I love donuts. I believe I have the right to eat. If I could I would disassociate with law, with law that disregards my right to fullness. Why should I starve on truth that disregards my health. Shouldn’t I find reason to consider the truth, false? If my lungs burn from the air, should I not have the right to suffocate? If death, hell is an option, might I be permitted to partake of it? I have never smelled a rose so sweet.
Who says what? The truth is reformed, reshaped by persuasion of its believers. There was a leaf that was dead and lay on the ground and the wind blew it across a field and it had no seeds to plant. So, it died. Survival of the fittest. Transformation. Those that can not adapt will perish. They all will fall by and disappear. Adapt. Adaptation. Redefinition. Reformation. And there goes new truth.
Go back. Or redefine. Take back. Retrace. Old steps. Equals death. Christ is not truth. Christ is rebirth, redefinition. Phoenix. Change. The more things change, the more things remain the same. There is no such thing as linear thought. There is only spatial thought, thought defined my space, length, measurement. Space can not be backtracked.

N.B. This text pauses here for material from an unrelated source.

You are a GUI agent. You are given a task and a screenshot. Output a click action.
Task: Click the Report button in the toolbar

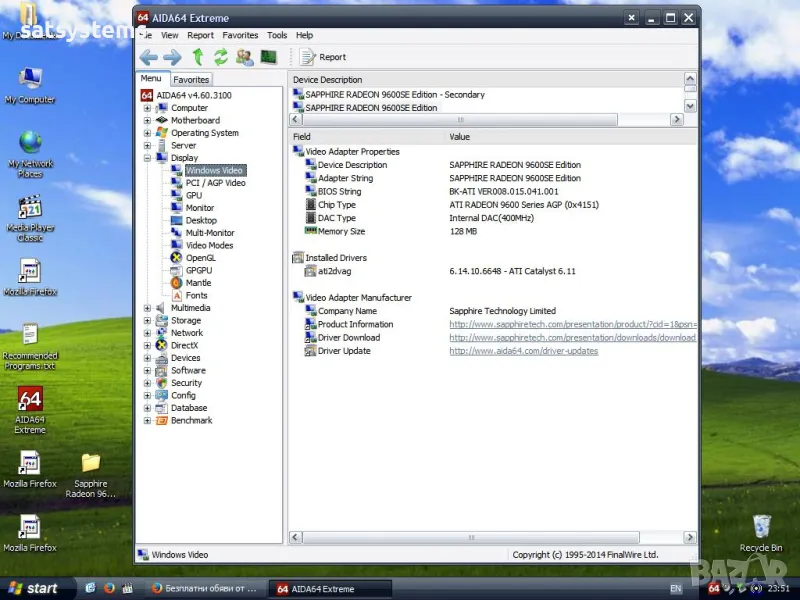point(323,57)
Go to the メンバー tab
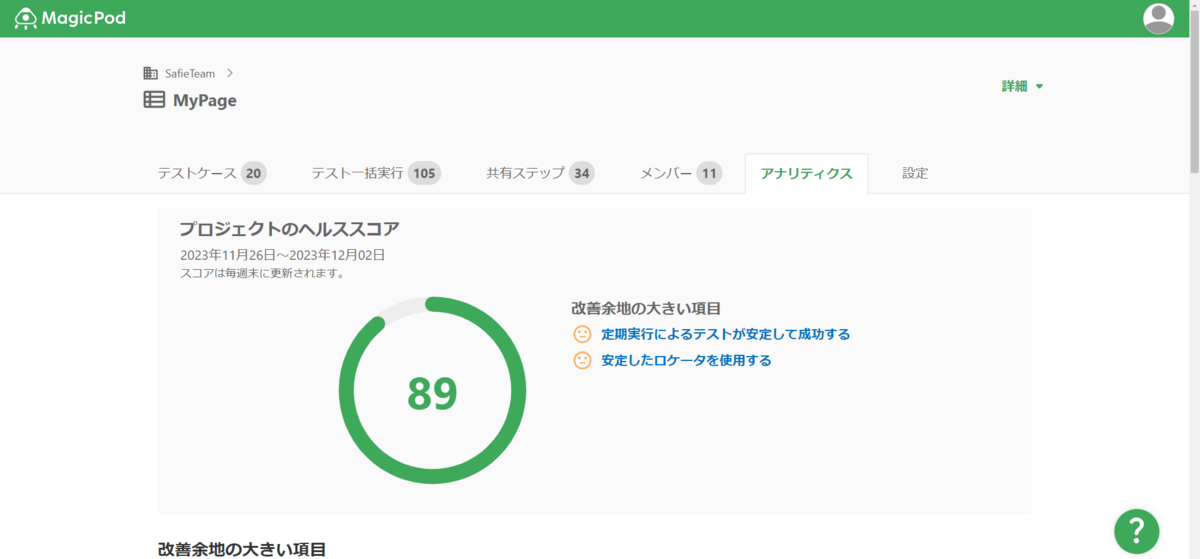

You pace about the floor. You walk about the same space, and yet each step between step is different from the step taken before. It looks the same, but it’s completely different. The home you leave in the morning is not the home you come to at night. It has changed and you do not even notice. It is somewhere different. You were able to measure your way back. But where you went to is where you started from, and where you started from is completely different from where you last stood. You are not where you began. Where you sleep is not where you wake up. It never was.
You can never go home again. You can never go back to the beginning. You would have to be faster than truth. You would have to be greater than reality. To survive, one must learn to adapt. One must learn to redefine reality. That is the Passion of Redefinition. The Passion of Reformation. The Passion of Rededication. Redefinition of the truth. You can never take the same path twice. Renewal.